Civil Society, Headlines, Human Rights, Latin America & the Caribbean

CUBA: Founder of Women in White Drops Out

Patricia Grogg

HAVANA, Aug 18 2008 (IPS) - Miriam Leiva, one of the founders of the Cuban movement Women in White, announced Monday that she was leaving the group of wives, mothers and sisters of imprisoned dissidents to dedicate herself to “independent journalism.”
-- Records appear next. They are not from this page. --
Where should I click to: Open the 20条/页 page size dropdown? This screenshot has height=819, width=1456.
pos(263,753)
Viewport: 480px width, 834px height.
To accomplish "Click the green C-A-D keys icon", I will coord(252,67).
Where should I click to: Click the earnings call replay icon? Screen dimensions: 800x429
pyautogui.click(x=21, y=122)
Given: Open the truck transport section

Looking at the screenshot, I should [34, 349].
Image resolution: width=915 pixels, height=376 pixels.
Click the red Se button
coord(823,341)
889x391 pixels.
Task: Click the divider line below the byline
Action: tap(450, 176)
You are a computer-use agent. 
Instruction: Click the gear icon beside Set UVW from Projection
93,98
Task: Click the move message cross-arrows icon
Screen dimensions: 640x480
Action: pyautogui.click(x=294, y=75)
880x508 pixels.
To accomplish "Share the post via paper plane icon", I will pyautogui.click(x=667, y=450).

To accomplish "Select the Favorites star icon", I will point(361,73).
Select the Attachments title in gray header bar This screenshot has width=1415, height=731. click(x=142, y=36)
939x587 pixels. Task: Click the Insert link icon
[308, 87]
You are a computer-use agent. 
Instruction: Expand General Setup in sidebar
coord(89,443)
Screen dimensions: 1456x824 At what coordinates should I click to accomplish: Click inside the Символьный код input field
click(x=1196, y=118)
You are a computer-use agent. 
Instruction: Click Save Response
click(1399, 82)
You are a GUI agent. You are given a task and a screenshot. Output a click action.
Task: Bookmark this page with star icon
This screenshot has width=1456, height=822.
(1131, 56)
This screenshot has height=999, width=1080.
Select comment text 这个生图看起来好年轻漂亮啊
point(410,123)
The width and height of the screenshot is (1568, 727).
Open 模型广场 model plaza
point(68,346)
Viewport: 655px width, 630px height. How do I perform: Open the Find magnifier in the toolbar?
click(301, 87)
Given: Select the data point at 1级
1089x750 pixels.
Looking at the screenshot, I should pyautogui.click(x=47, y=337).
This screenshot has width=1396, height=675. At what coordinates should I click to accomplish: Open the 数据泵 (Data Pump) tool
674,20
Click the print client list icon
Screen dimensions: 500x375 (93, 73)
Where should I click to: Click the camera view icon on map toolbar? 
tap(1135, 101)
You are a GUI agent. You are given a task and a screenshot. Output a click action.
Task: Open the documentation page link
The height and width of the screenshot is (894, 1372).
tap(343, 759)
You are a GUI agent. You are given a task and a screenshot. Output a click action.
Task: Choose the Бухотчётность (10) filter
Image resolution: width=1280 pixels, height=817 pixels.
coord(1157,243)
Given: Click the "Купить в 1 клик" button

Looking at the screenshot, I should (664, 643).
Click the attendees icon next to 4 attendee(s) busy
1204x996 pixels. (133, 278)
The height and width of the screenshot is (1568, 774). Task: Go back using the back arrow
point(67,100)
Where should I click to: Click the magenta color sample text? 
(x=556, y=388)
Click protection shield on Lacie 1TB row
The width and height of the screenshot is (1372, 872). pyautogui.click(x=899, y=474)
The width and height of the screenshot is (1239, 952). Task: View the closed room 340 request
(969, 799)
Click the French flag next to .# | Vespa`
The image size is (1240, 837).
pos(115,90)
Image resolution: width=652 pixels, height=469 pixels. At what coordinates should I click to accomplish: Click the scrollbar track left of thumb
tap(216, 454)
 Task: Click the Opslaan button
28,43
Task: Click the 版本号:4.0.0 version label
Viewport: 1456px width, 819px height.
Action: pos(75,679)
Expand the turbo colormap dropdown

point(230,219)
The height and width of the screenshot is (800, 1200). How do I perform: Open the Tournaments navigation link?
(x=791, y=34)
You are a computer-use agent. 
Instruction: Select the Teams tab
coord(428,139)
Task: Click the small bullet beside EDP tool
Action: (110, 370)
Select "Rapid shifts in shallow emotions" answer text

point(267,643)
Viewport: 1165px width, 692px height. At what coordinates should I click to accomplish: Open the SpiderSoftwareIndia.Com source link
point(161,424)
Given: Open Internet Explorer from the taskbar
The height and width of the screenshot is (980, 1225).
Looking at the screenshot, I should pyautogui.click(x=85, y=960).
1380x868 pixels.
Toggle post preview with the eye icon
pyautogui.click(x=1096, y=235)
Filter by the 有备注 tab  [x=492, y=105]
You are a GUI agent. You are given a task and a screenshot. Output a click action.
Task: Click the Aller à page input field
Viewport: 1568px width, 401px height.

In a short statement distributed to several foreign media outlets, Leiva did not explain her decision, and it was not possible to locate her at her home to obtain further details.

The activist is the wife of Oscar Espinoza Chepe, one of 75 dissidents sentenced to lengthy terms in 2003, who was later released on parole for medical reasons.

Saying that she wanted to spend more time writing, Leiva added that although she would no longer be “committed” to the decisions and statements of the Women in White, she would continue to “proudly” consider herself one of the group’s founders.

In a telephone conversation with IPS, Laura Pollán, one of the group’s spokeswomen, said she was already aware of Leiva’s decision. “We will feel her absence, because she is a very competent, knowledgeable person, but we respect her choice,” she said.

Pollán also said Leiva’s decision would not affect the unity of the group. “There have been no clashes or disagreements among us, I want to make that clear,” said the activist, who is married to Héctor Maseda, a dissident sentenced to 20 years in prison in the summary trials in 2003.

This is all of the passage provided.